La atractiva e imponente escenografía diseñada por Stéphane Roy refleja un bosque de varas que llena la parte posterior de la pista, se eleva y se pierde en escaleras que parecen partir hacia el infinito. Desde allí arriba, desde un agujero de ensueño, cae Ícaro, aquel que quiso volar como los pájaros. En ese submundo pierde sus alas y se verá sumergido en una búsqueda de la felicidad que lo llevará a encontrarse con seres de todo tipo. De ahí emerge toda esa mitología del Cirque du Soleil, con diseños de personajes únicos, bellos e impactantes. En la propuesta hay cierto concepto presocrático donde el camino dionisíaco se opone al del Hades. Y en ese marco de fantasía, decenas de criaturas emergerán del suelo o descenderán desde lo más alto, siempre dispuestos a impactar.
Estos virtuosos artistas trabajan permanentemente con la ilusión, la imaginación, la fantasía y los estados más profundos de la mente. Y durante dos horas el espectador estará cautivo por este mundo de ensueño. Las proezas son tan difíciles que generan una tensión permanente, aunque el humor y la música estarán siempre poniendo color a esas emociones.

Varekai es un largo desfile de destrezas, con cuadros clásicos de acrobacia, malabares y contorsiones. En el triple trapecio, cuatro seres etéreos realizan un juego mortal de simetrías, mientras que en los juegos de Ícaro, dos pares de hermanos y otros cuatro acróbatas hacen equilibrio en piernas utilizándose mutuamente como trampolines en una prueba de alto impacto. Lo mismo ocurre con uno de los últimos momentos, en el que unos trece gimnastas impresionantes rebotan y se cruzan por los aires como si fuesen lava de un volcán furioso. O qué decir de esos apolos oscuros que surcan el aire en un peligroso desafío sólo asidos de correas.

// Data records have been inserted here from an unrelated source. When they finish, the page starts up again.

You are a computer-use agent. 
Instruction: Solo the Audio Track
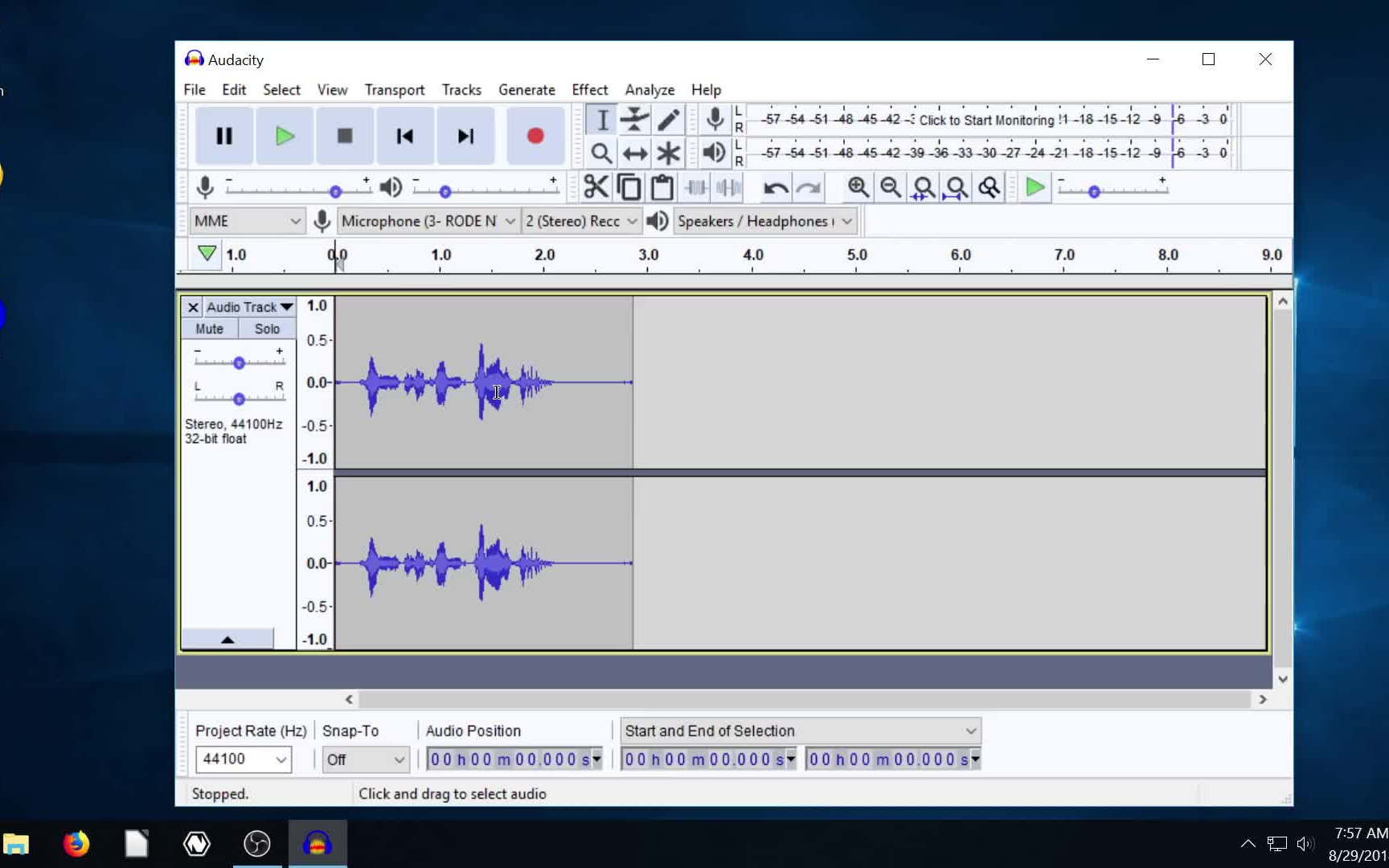click(267, 329)
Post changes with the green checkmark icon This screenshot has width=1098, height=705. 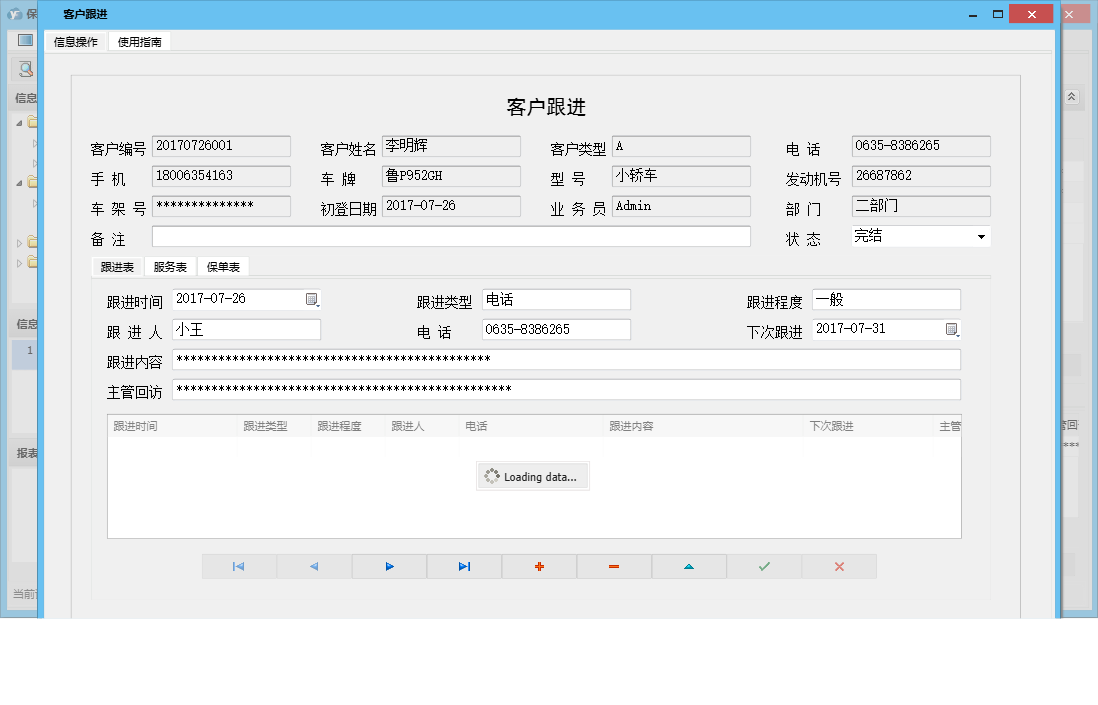click(763, 566)
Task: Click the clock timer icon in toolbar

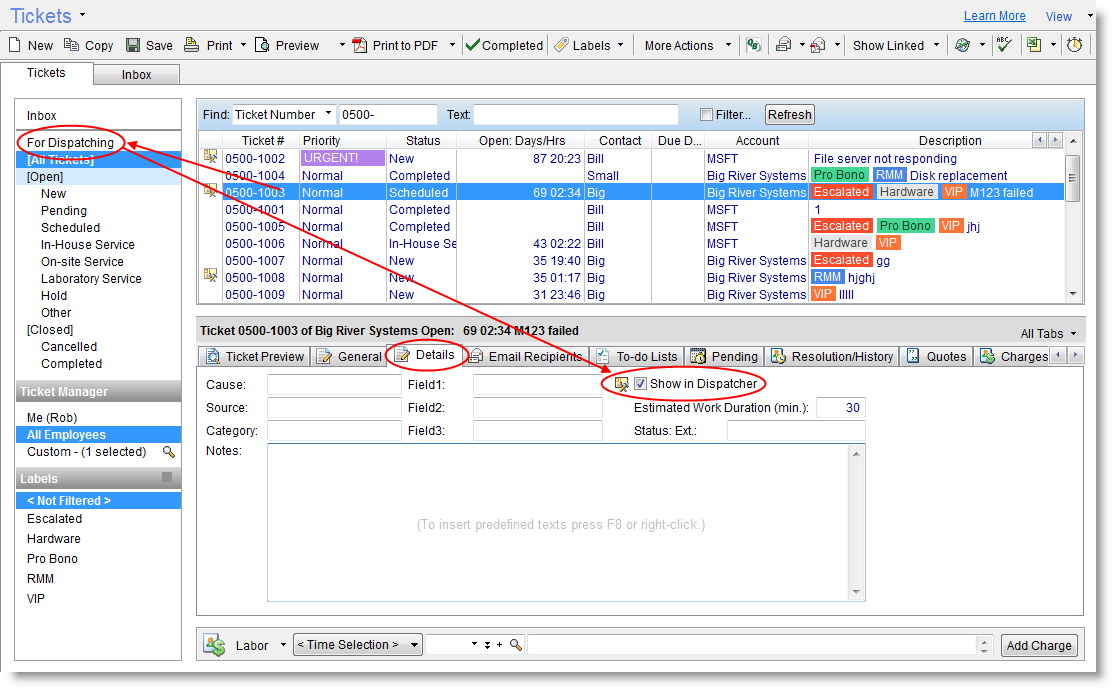Action: [1075, 45]
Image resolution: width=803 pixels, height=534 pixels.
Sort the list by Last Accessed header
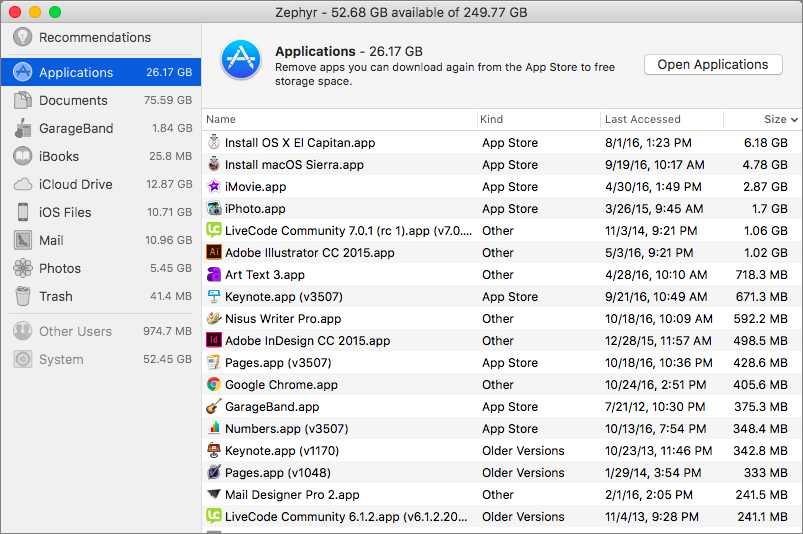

La música compuesta por Violaine Corradi es una mixtura de estilos que circulan tanto por lo medieval como por lo étnico y lo electrónico, ejecutada en vivo por siete músicos y con dos exquisitos cantantes (Isabelle Corradi y Craig Jennings). El baile georgiano es uno de los momentos más impactantes, donde la danza, la acrobacia y la percusión se yuxtaponen en una estremecedora ráfaga roja de virtuosismo.
Y si hay algo que se repite agradecidamente en todas las propuestas de la compañía son esos magníficos cuadros de clowns que anudan el humor a la ternura. El conductor de esta historia es una especie de fauno vegetal encarnado con soberbia por el actor canadiense Gordon White. El falso mago y cantante frustrado que encarna Steven Bishop, así como la graciosísima diva regordeta que compone la argentina Mercedes Hernández, también generan aplausos y complicidad.
Varekai hace que lo aparentemente imposible sea posible. Y lo que es mejor, logra que más de mil personas por noche pasen un rato muy largo con una sonrisa dibujada en su rostro.